**TEXTE SOURCE:**
**********
Le juriste fut condamné par la cour d'appel de Lyon pour escroquerie mais relaxé pour l'exercice illégal de la profession d'avocat au motif qu'il n'avait pas représenté ou assisté ses clients devant une juridiction.

Au visa de l'article 388 du Code de procédure pénale (N° Lexbase : L3795AZL), l'arrêt de la cour d'appel de Lyon est cassé. La Chambre criminelle de la Cour de cassation relève que "la prévention visait l'exercice illégal de l'activité de consultation et de rédaction d'actes en matière juridique caractérisant également la profession d'avocat".

La cour d'appel d'Aix-en-Provence avait déjà admis qu'une personne qui n'était pas juriste salarié d'une entreprise et n'appartenait pas à une profession réglementée ne pouvait pas donner des consultations juridiques et rédiger des actes juridiques pour autrui sans commettre l'infraction d'exercice illégal de la profession d'avocat (CA Aix en Provence, 25 mars 2009, n° 08/2765 N° Lexbase : A8288NWU).

Mais cette jurisprudence n'avait pas été suivie par la cour d'appel de Lyon.

La décision, prise par la Cour de cassation, pourrait paraître discutable au regard des dispositions combinées des articles 4 et 72 de la loi du 31 décembre 1971. Elle est cependant justifiée.
**********
**DONNÉES FOURNIES:**
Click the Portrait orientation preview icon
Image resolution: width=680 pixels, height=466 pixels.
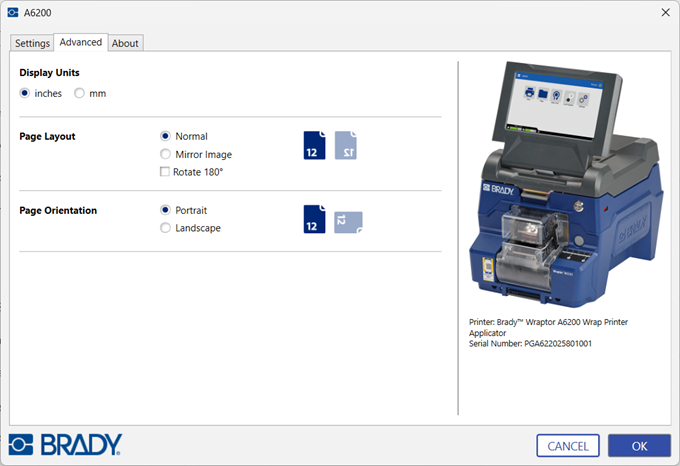[314, 219]
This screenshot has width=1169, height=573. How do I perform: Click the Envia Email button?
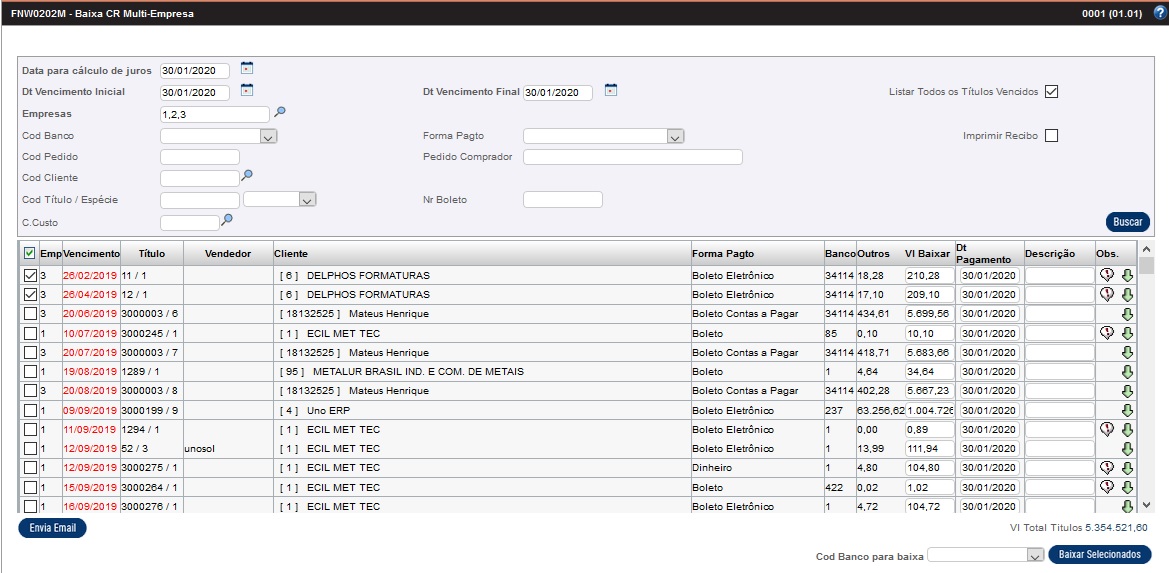52,528
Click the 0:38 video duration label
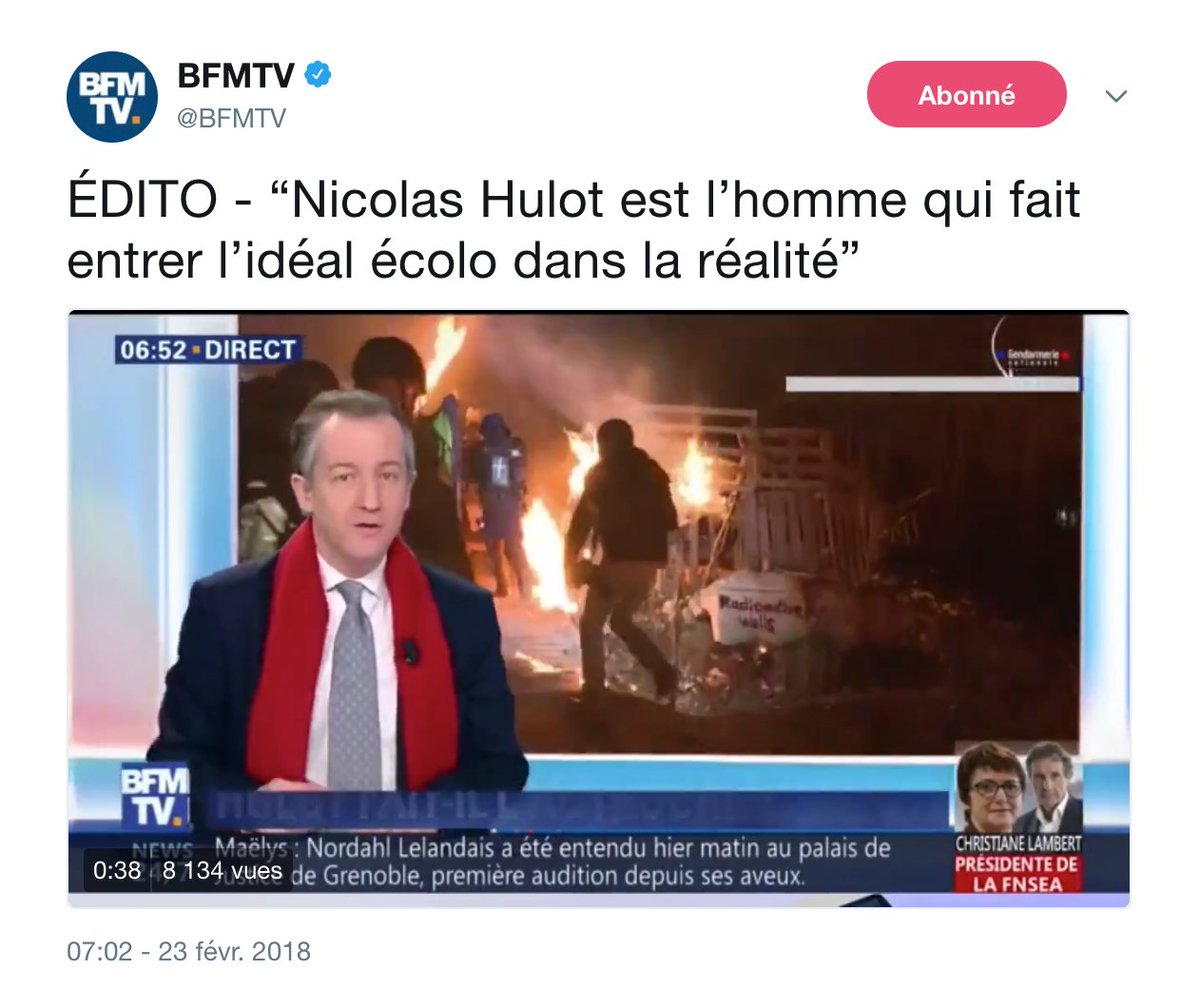Screen dimensions: 1200x989 pos(116,870)

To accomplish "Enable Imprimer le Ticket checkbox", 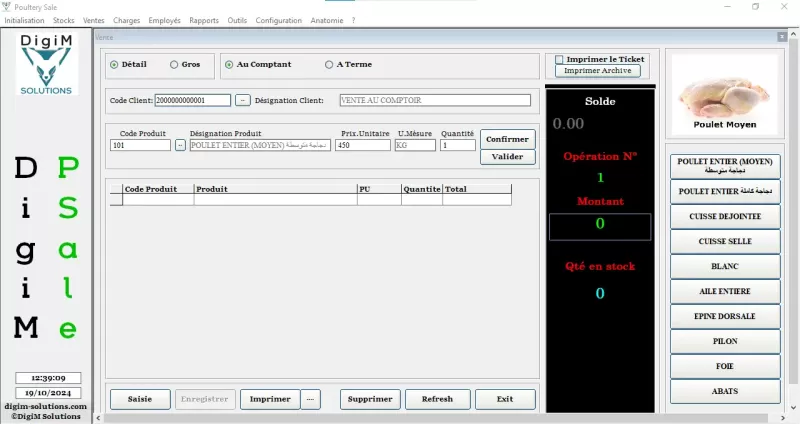I will tap(560, 59).
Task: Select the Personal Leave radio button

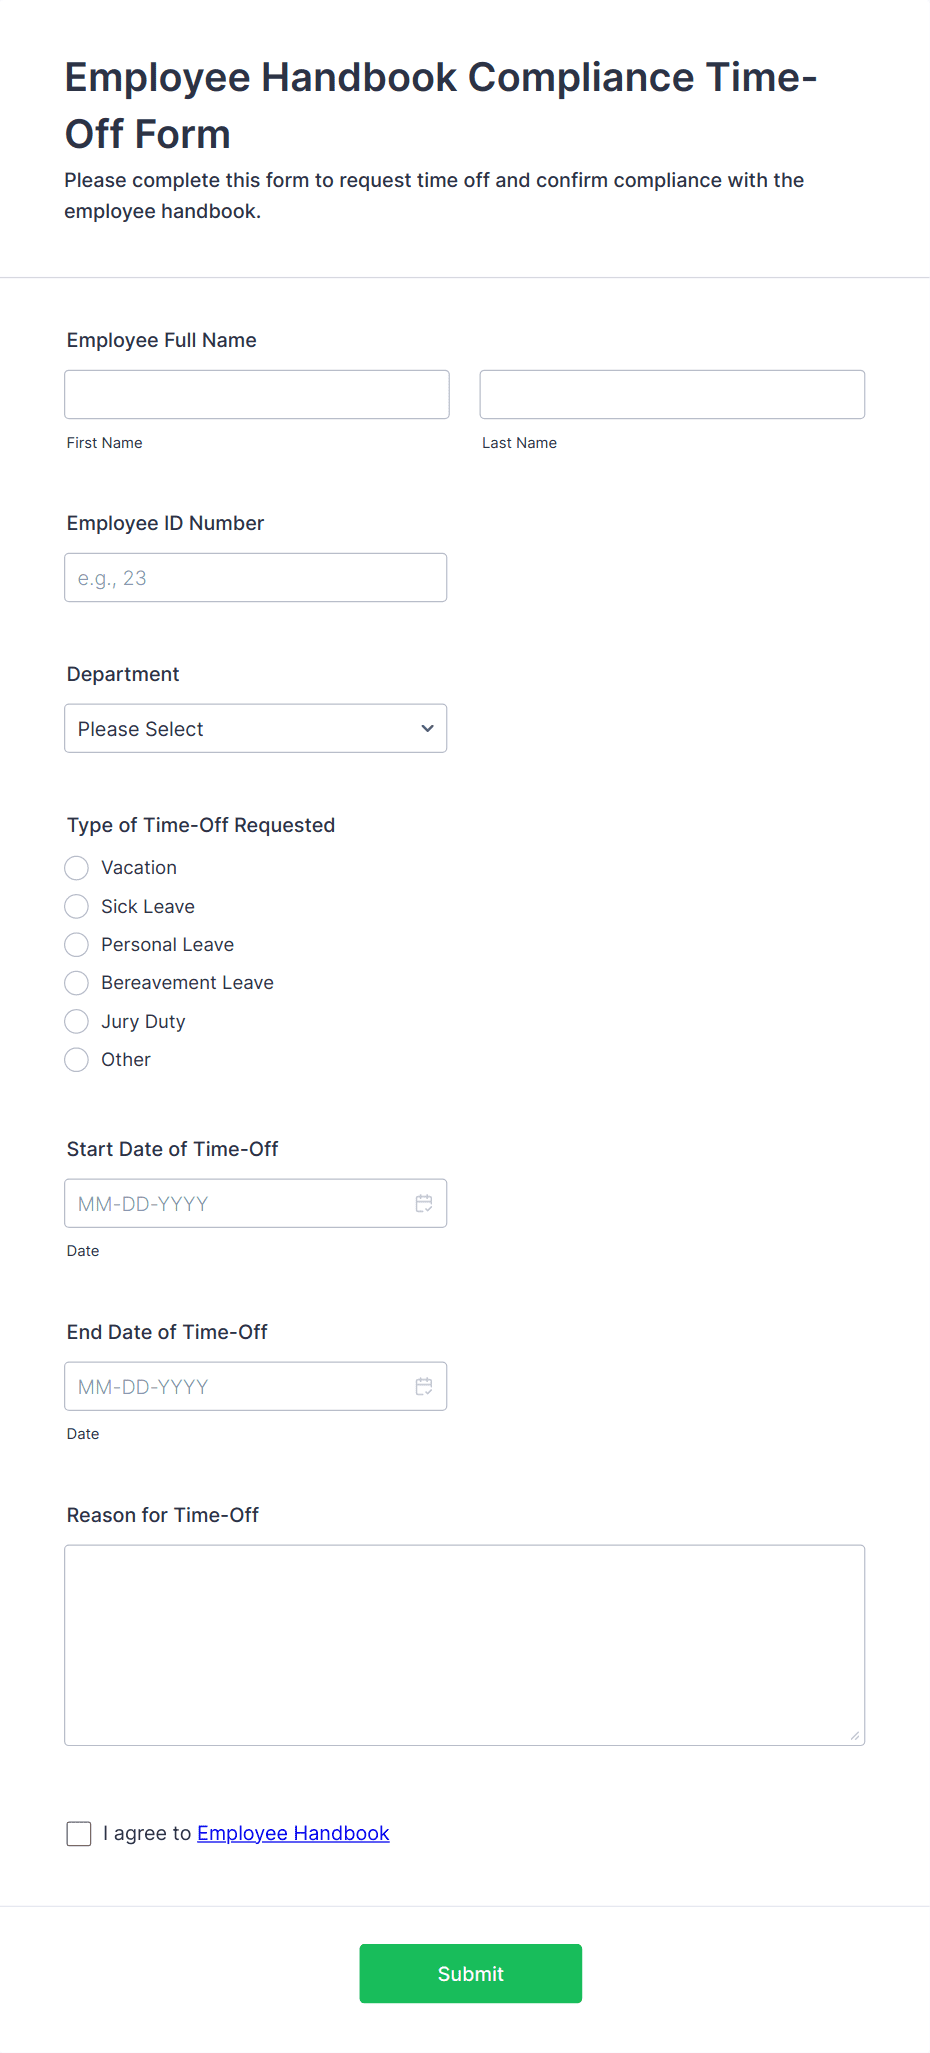Action: 77,944
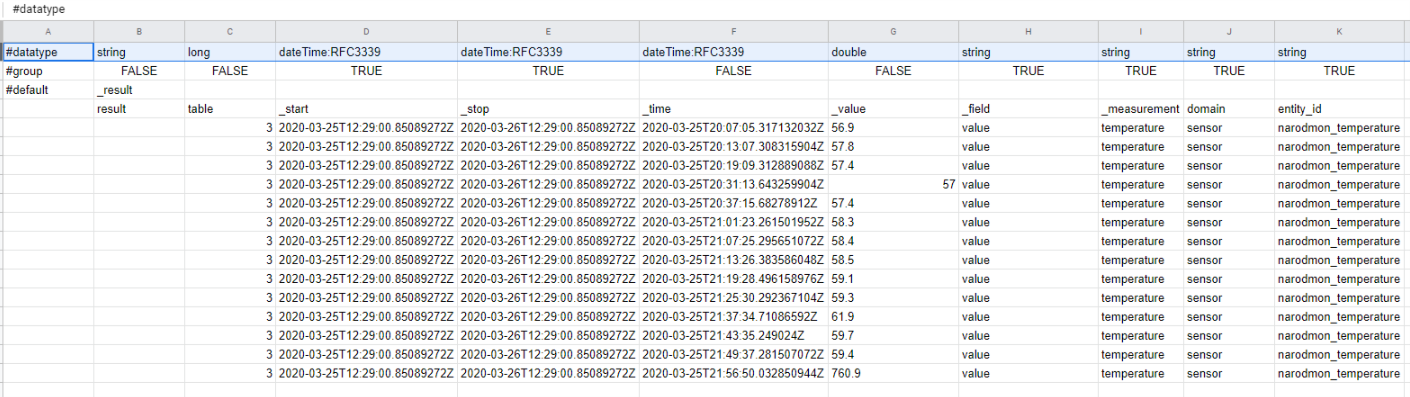The width and height of the screenshot is (1410, 397).
Task: Select column G header
Action: [893, 32]
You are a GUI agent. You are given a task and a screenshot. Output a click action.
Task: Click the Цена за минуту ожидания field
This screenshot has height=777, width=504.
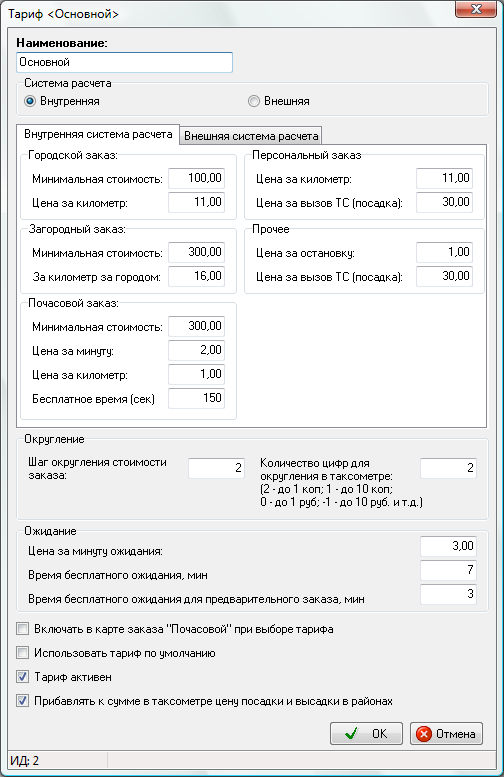pyautogui.click(x=448, y=546)

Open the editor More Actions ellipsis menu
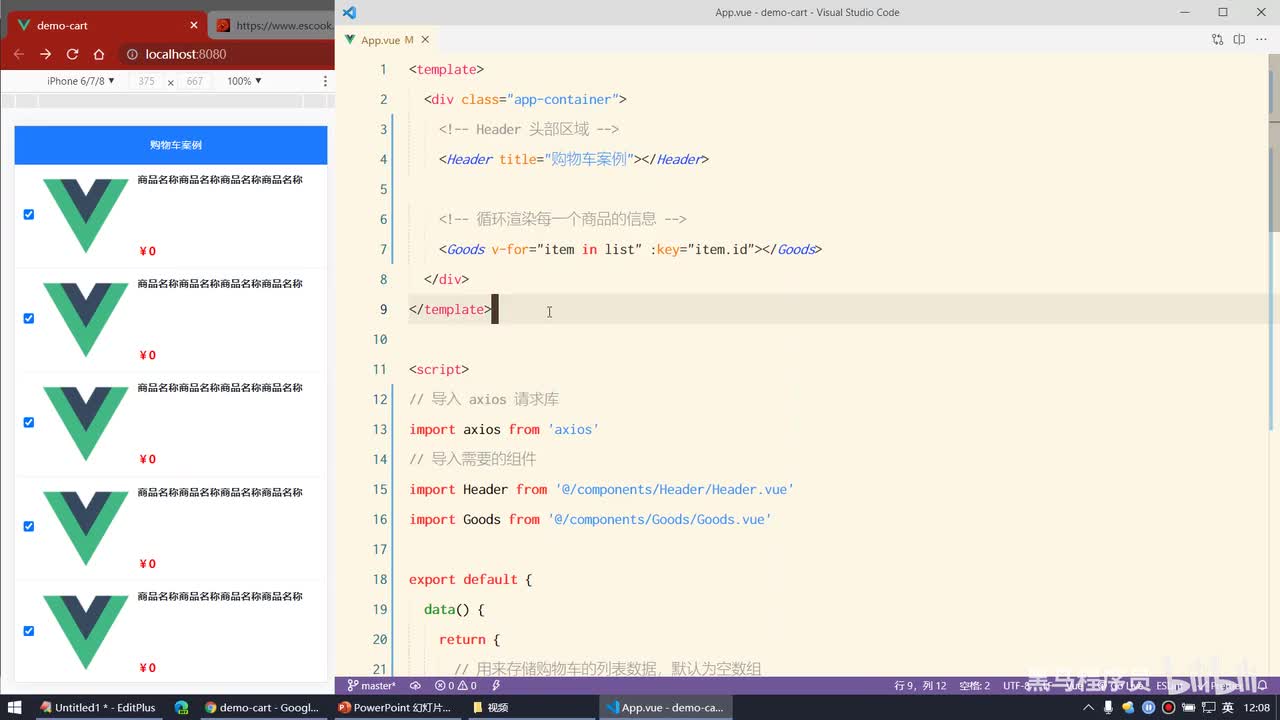click(x=1261, y=40)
**********
**TRAVAIL À FAIRE:**
[1] D'après le texte sur l'exercice illégal de la profession d'avocat, pour quel motif la cour d'appel de Lyon a-t-elle relaxé le juriste de ce chef ?
[2] Reprenez le texte sur l'exercice illégal de la profession d'avocat après sa dernière phrase et poursuivez-le.

**CORRIGÉS DES EXERCICES:**
[1] Parce qu'il n'avait pas représenté ou assisté ses clients devant une juridiction.

[2]
L'article 4 dispose que "nul ne peut, s'il n'est avocat, assister ou représenter les parties, postuler et plaider devant les juridictions" et l'article 72 punit ceux qui, n'étant pas inscrits au barreau, ont "exercé une ou plusieurs des activités réservées au ministère des avocats dans les conditions prévues à l'article 4". Une interprétation restrictive de ces dispositions a conduit la cour d'appel de Montpellier à refuser de considérer qu'il y avait exercice illégal de la profession d'avocat pour un juriste ayant exercé une activité juridique mais pas une activité judiciaire: "il n'est pas établi qu'il a assisté ou représenté une partie ou effectué des diligences telles que prévues par l'article 4 de la loi du 31 décembre 1971, seules activités pénalement sanctionnées par l'article 72 de la loi" (CA Montpellier, 12 mai 2015, n° 14/01163 N° Lexbase : A8291NWY).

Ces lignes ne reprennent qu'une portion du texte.